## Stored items
* * *
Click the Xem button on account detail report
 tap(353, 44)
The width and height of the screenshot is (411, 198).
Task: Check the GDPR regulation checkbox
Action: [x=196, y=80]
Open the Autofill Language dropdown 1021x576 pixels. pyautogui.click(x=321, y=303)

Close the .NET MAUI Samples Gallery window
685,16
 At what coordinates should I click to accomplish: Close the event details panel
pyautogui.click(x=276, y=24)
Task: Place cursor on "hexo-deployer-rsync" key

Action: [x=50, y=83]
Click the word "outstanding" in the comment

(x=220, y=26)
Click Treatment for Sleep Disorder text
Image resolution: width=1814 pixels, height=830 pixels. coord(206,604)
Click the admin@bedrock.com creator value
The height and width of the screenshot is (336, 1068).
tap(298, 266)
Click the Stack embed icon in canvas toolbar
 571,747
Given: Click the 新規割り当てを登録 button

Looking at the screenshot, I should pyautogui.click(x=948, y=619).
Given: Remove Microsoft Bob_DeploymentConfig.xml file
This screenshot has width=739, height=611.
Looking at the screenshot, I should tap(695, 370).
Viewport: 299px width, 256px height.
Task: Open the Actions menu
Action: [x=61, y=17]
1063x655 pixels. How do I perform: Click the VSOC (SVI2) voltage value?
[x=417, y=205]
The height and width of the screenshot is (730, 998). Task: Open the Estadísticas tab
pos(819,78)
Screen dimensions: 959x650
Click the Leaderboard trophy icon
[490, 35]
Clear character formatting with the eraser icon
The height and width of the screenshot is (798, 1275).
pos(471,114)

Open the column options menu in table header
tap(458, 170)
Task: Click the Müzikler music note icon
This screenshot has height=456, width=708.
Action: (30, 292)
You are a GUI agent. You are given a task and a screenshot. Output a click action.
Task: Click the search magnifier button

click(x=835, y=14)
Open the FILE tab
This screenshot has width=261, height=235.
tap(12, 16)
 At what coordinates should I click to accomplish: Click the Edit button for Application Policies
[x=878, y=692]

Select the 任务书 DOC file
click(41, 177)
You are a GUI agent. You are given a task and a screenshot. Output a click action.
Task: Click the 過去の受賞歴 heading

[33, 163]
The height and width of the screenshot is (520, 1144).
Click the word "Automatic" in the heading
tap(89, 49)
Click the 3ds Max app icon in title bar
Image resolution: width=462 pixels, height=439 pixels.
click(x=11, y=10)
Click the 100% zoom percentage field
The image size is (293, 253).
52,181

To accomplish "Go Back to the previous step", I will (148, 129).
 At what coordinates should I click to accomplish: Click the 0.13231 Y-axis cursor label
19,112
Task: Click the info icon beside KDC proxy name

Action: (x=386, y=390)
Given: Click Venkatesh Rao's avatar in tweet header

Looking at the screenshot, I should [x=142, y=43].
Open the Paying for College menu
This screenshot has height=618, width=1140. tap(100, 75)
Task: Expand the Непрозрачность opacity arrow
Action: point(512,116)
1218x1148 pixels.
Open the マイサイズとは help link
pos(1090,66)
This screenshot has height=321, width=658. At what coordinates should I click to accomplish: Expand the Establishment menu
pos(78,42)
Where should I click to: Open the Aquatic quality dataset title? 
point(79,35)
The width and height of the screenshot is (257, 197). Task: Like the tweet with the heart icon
* * *
## YOUR GOAL
The whole of the data is to be returned with every line intact.

## SOLUTION TO THIS TASK
Click the Xem button on account detail report
 tap(353, 44)
The width and height of the screenshot is (411, 198).
Task: Check the GDPR regulation checkbox
Action: [x=196, y=80]
Open the Autofill Language dropdown 1021x576 pixels. pyautogui.click(x=321, y=303)

Close the .NET MAUI Samples Gallery window
685,16
 At what coordinates should I click to accomplish: Close the event details panel
pyautogui.click(x=276, y=24)
Task: Place cursor on "hexo-deployer-rsync" key

Action: [x=50, y=83]
Click the word "outstanding" in the comment

(x=220, y=26)
Click Treatment for Sleep Disorder text
Image resolution: width=1814 pixels, height=830 pixels. coord(206,604)
Click the admin@bedrock.com creator value
The height and width of the screenshot is (336, 1068).
tap(298, 266)
Click the Stack embed icon in canvas toolbar
 571,747
Given: Click the 新規割り当てを登録 button

Looking at the screenshot, I should pyautogui.click(x=948, y=619).
Given: Remove Microsoft Bob_DeploymentConfig.xml file
This screenshot has width=739, height=611.
Looking at the screenshot, I should tap(695, 370).
Viewport: 299px width, 256px height.
Task: Open the Actions menu
Action: [x=61, y=17]
1063x655 pixels. How do I perform: Click the VSOC (SVI2) voltage value?
[x=417, y=205]
The height and width of the screenshot is (730, 998). Task: Open the Estadísticas tab
pos(819,78)
Screen dimensions: 959x650
Click the Leaderboard trophy icon
[490, 35]
Clear character formatting with the eraser icon
The height and width of the screenshot is (798, 1275).
pos(471,114)

Open the column options menu in table header
tap(458, 170)
Task: Click the Müzikler music note icon
This screenshot has height=456, width=708.
Action: (30, 292)
You are a GUI agent. You are given a task and a screenshot. Output a click action.
Task: Click the search magnifier button

click(x=835, y=14)
Open the FILE tab
This screenshot has width=261, height=235.
tap(12, 16)
 At what coordinates should I click to accomplish: Click the Edit button for Application Policies
[x=878, y=692]

Select the 任务书 DOC file
click(41, 177)
You are a GUI agent. You are given a task and a screenshot. Output a click action.
Task: Click the 過去の受賞歴 heading

[33, 163]
The height and width of the screenshot is (520, 1144).
Click the word "Automatic" in the heading
tap(89, 49)
Click the 3ds Max app icon in title bar
Image resolution: width=462 pixels, height=439 pixels.
click(x=11, y=10)
Click the 100% zoom percentage field
The image size is (293, 253).
52,181

To accomplish "Go Back to the previous step", I will (148, 129).
 At what coordinates should I click to accomplish: Click the 0.13231 Y-axis cursor label
19,112
Task: Click the info icon beside KDC proxy name

Action: (x=386, y=390)
Given: Click Venkatesh Rao's avatar in tweet header

Looking at the screenshot, I should [x=142, y=43].
Open the Paying for College menu
This screenshot has height=618, width=1140. tap(100, 75)
Task: Expand the Непрозрачность opacity arrow
Action: point(512,116)
1218x1148 pixels.
Open the マイサイズとは help link
pos(1090,66)
This screenshot has height=321, width=658. At what coordinates should I click to accomplish: Expand the Establishment menu
pos(78,42)
Where should I click to: Open the Aquatic quality dataset title? 
point(79,35)
The width and height of the screenshot is (257, 197). Task: Like the tweet with the heart icon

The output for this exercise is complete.